En dérive le verbe Porcogénérer: mettre en place les conditions nécessaires aux progrès du vice dans l’âme d’un individu. 

  • Brandon, en témoignent ses propos vulgaires, son accoutrement et sa conviction qu’on n’est point homme sans se comporter comme un porc érotomane, fut porcogénéré par la pornographie diffusée dans les séries grand public diffusées aux heures de grande écoute.

En dérive le nom Porcogéniteur, personne ou institutions qui pour des motifs idéologiques ou économiques fait la promotion de la porcogénèse.

  • Le producteur de cinéma prostituant des acteurs pour qu’ils dévoilent devant sa caméra les parties les plus intimes de leur anatomie, à condition, bien-sûr, qu’icelle soit fort avantageuse, est un porcogéniteur qui par cette maïeutique affligeante, crée un terrain favorable à la bestialité.
  • Les porcogéniteurs ont trouvé dans l’interéticule une arme de corruption massive des mœurs.
  • Monsieur Pierrevin, de porcogénète se fit porcogéniteur.
  • Les néaniais sont pour les porcogéniteurs des proies faciles.

En dérive le nom féminin Porcogéniture: Se dit des individus victimes de la porcogénèse et étant devenus porcs ou truies.
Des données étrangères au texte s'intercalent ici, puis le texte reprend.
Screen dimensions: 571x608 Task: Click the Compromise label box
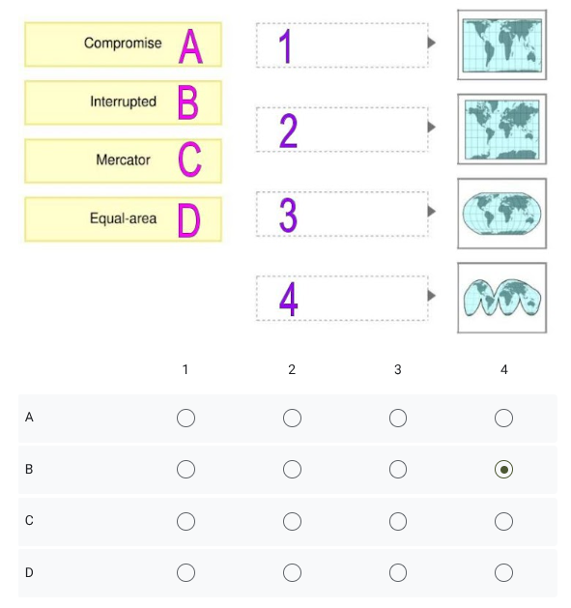click(x=124, y=44)
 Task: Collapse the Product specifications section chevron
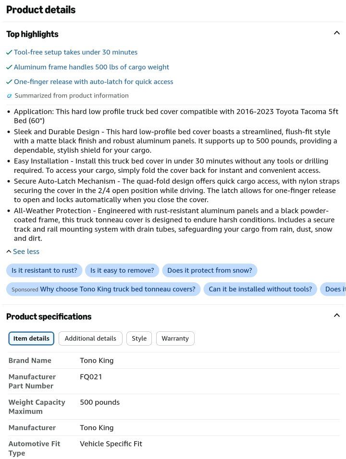[336, 315]
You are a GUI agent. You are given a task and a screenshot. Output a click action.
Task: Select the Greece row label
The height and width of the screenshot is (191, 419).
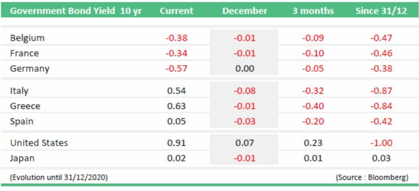point(25,106)
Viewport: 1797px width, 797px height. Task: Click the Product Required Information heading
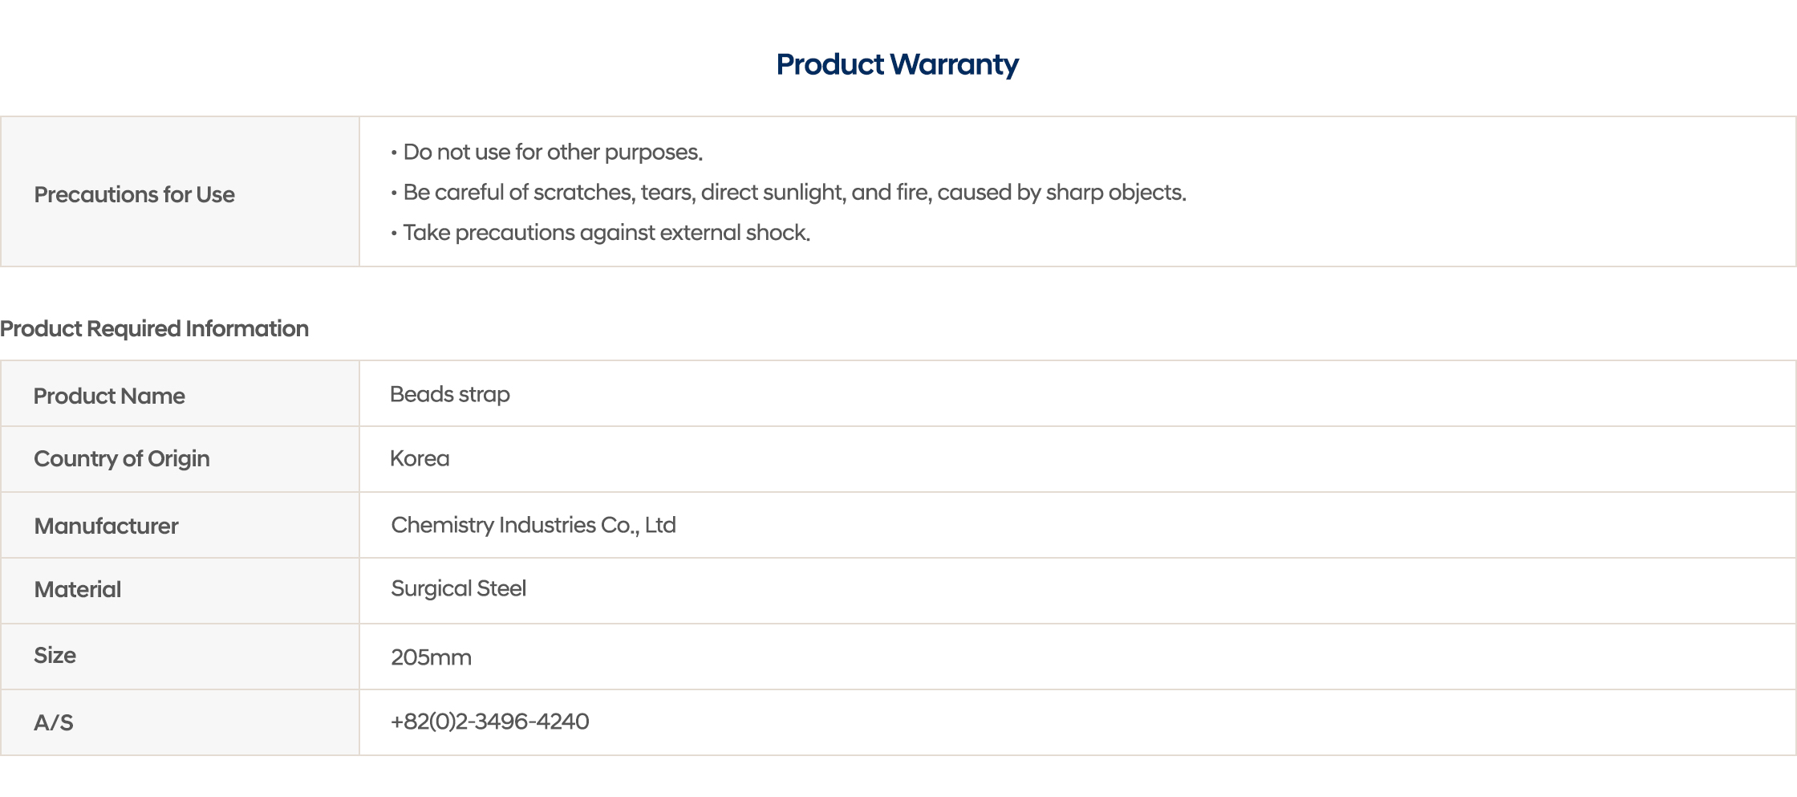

  • Par ses programmes toujours plus innovants, l’éducation nationale, en initiant les jeunes Français dès leur plus tendre enfance en a fait sa porcogéniture.
  • La société contemporaine ogranise sans vergogne et fait des survivants une porcogéniture.
  • La vulguère regarde à présent avec suspicion sa porcogéniture en rut, découvrant avec effroi qu’après avoir éduqué au vice sa jeunesse, elle a provoqué elle-même ces scandales.